### TASK DIRECTIONS
Turn the listing below into a numbered list, leaving out the blank lines.

[Recorded data]
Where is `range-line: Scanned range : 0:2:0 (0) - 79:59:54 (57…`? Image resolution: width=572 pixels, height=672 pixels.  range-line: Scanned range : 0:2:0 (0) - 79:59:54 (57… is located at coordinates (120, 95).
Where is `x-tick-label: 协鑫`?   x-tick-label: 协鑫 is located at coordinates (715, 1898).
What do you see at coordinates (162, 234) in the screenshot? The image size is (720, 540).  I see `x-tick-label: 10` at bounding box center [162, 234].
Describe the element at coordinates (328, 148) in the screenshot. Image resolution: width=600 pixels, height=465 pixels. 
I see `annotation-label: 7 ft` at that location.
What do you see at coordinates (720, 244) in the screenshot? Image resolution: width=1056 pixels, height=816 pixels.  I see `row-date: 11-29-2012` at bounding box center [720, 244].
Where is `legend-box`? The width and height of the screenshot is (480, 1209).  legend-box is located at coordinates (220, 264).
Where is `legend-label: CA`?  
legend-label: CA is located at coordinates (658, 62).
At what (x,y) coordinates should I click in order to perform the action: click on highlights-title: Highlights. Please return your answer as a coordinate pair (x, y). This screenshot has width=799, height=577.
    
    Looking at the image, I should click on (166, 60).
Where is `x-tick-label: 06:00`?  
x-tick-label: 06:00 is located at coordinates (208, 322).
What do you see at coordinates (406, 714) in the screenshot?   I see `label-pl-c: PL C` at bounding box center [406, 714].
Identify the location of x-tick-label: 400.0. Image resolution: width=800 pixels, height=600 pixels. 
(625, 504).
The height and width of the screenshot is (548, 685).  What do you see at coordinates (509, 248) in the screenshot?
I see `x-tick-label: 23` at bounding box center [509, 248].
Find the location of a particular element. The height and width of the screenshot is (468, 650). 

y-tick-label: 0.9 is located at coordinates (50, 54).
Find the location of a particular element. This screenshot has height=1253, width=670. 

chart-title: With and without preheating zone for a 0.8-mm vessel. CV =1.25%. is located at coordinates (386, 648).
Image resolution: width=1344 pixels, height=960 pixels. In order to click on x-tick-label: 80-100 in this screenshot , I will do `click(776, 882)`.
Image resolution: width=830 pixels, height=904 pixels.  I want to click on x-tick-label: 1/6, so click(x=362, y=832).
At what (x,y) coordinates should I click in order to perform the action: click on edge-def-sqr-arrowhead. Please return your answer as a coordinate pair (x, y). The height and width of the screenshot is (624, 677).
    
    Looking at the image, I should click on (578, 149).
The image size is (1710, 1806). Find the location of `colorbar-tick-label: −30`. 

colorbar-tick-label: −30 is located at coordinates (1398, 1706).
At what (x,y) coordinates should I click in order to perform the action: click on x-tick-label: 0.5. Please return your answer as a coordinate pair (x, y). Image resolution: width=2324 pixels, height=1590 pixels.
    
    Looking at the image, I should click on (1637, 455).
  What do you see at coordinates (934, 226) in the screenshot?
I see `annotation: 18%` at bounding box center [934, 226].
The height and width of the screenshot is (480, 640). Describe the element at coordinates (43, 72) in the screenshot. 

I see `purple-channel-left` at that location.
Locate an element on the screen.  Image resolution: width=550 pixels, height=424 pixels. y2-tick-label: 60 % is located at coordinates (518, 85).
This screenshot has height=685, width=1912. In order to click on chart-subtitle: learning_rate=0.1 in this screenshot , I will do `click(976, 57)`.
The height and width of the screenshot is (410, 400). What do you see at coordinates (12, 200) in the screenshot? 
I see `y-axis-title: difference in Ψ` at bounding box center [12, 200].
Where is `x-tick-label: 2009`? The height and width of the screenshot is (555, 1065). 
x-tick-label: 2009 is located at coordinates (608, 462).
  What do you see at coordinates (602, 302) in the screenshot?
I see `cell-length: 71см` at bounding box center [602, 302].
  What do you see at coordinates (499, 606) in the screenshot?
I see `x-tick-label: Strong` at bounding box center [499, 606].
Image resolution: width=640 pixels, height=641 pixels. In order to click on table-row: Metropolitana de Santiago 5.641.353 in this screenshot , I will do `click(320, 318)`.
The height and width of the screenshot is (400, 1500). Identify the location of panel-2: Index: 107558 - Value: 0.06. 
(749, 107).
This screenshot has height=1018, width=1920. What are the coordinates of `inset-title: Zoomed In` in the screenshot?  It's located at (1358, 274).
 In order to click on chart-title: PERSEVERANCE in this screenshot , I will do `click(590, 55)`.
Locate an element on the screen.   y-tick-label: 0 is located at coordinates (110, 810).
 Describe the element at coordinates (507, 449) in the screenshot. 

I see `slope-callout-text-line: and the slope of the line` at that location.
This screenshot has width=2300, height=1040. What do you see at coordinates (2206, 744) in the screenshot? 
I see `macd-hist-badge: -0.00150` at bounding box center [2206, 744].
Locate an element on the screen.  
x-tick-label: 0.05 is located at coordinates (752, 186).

### RESPONSE
1. Where is `range-line: Scanned range : 0:2:0 (0) - 79:59:54 (57…`? Image resolution: width=572 pixels, height=672 pixels.  range-line: Scanned range : 0:2:0 (0) - 79:59:54 (57… is located at coordinates (120, 95).
2. Where is `x-tick-label: 协鑫`?   x-tick-label: 协鑫 is located at coordinates (715, 1898).
3. What do you see at coordinates (162, 234) in the screenshot? The image size is (720, 540).  I see `x-tick-label: 10` at bounding box center [162, 234].
4. Describe the element at coordinates (328, 148) in the screenshot. Image resolution: width=600 pixels, height=465 pixels. 
5. I see `annotation-label: 7 ft` at that location.
6. What do you see at coordinates (720, 244) in the screenshot? Image resolution: width=1056 pixels, height=816 pixels.  I see `row-date: 11-29-2012` at bounding box center [720, 244].
7. Where is `legend-box`? The width and height of the screenshot is (480, 1209).  legend-box is located at coordinates (220, 264).
8. Where is `legend-label: CA`?  
9. legend-label: CA is located at coordinates (658, 62).
10. At what (x,y) coordinates should I click in order to perform the action: click on highlights-title: Highlights. Please return your answer as a coordinate pair (x, y). This screenshot has width=799, height=577.
11.     Looking at the image, I should click on (166, 60).
12. Where is `x-tick-label: 06:00`?  
13. x-tick-label: 06:00 is located at coordinates (208, 322).
14. What do you see at coordinates (406, 714) in the screenshot?   I see `label-pl-c: PL C` at bounding box center [406, 714].
15. Identify the location of x-tick-label: 400.0. Image resolution: width=800 pixels, height=600 pixels. 
16. (625, 504).
17. The height and width of the screenshot is (548, 685).  What do you see at coordinates (509, 248) in the screenshot?
18. I see `x-tick-label: 23` at bounding box center [509, 248].
19. Find the location of a particular element. The height and width of the screenshot is (468, 650). 
20. y-tick-label: 0.9 is located at coordinates (50, 54).
21. Find the location of a particular element. This screenshot has height=1253, width=670. 
22. chart-title: With and without preheating zone for a 0.8-mm vessel. CV =1.25%. is located at coordinates (386, 648).
23. Image resolution: width=1344 pixels, height=960 pixels. In order to click on x-tick-label: 80-100 in this screenshot , I will do `click(776, 882)`.
24. Image resolution: width=830 pixels, height=904 pixels.  I want to click on x-tick-label: 1/6, so click(x=362, y=832).
25. At what (x,y) coordinates should I click in order to perform the action: click on edge-def-sqr-arrowhead. Please return your answer as a coordinate pair (x, y). The height and width of the screenshot is (624, 677).
26.     Looking at the image, I should click on (578, 149).
27. The image size is (1710, 1806). Find the location of `colorbar-tick-label: −30`. 
28. colorbar-tick-label: −30 is located at coordinates (1398, 1706).
29. At what (x,y) coordinates should I click in order to perform the action: click on x-tick-label: 0.5. Please return your answer as a coordinate pair (x, y). Image resolution: width=2324 pixels, height=1590 pixels.
30.     Looking at the image, I should click on (1637, 455).
31.   What do you see at coordinates (934, 226) in the screenshot?
32. I see `annotation: 18%` at bounding box center [934, 226].
33. The height and width of the screenshot is (480, 640). Describe the element at coordinates (43, 72) in the screenshot. 
34. I see `purple-channel-left` at that location.
35. Locate an element on the screen.  Image resolution: width=550 pixels, height=424 pixels. y2-tick-label: 60 % is located at coordinates (518, 85).
36. This screenshot has height=685, width=1912. In order to click on chart-subtitle: learning_rate=0.1 in this screenshot , I will do `click(976, 57)`.
37. The height and width of the screenshot is (410, 400). What do you see at coordinates (12, 200) in the screenshot? 
38. I see `y-axis-title: difference in Ψ` at bounding box center [12, 200].
39. Where is `x-tick-label: 2009`? The height and width of the screenshot is (555, 1065). 
40. x-tick-label: 2009 is located at coordinates (608, 462).
41.   What do you see at coordinates (602, 302) in the screenshot?
42. I see `cell-length: 71см` at bounding box center [602, 302].
43.   What do you see at coordinates (499, 606) in the screenshot?
44. I see `x-tick-label: Strong` at bounding box center [499, 606].
45. Image resolution: width=640 pixels, height=641 pixels. In order to click on table-row: Metropolitana de Santiago 5.641.353 in this screenshot , I will do `click(320, 318)`.
46. The height and width of the screenshot is (400, 1500). Identify the location of panel-2: Index: 107558 - Value: 0.06. 
47. (749, 107).
48. This screenshot has height=1018, width=1920. What are the coordinates of `inset-title: Zoomed In` in the screenshot?  It's located at (1358, 274).
49.  In order to click on chart-title: PERSEVERANCE in this screenshot , I will do `click(590, 55)`.
50. Locate an element on the screen.   y-tick-label: 0 is located at coordinates (110, 810).
51.  Describe the element at coordinates (507, 449) in the screenshot. 
52. I see `slope-callout-text-line: and the slope of the line` at that location.
53. This screenshot has width=2300, height=1040. What do you see at coordinates (2206, 744) in the screenshot? 
54. I see `macd-hist-badge: -0.00150` at bounding box center [2206, 744].
55. Locate an element on the screen.  
56. x-tick-label: 0.05 is located at coordinates (752, 186).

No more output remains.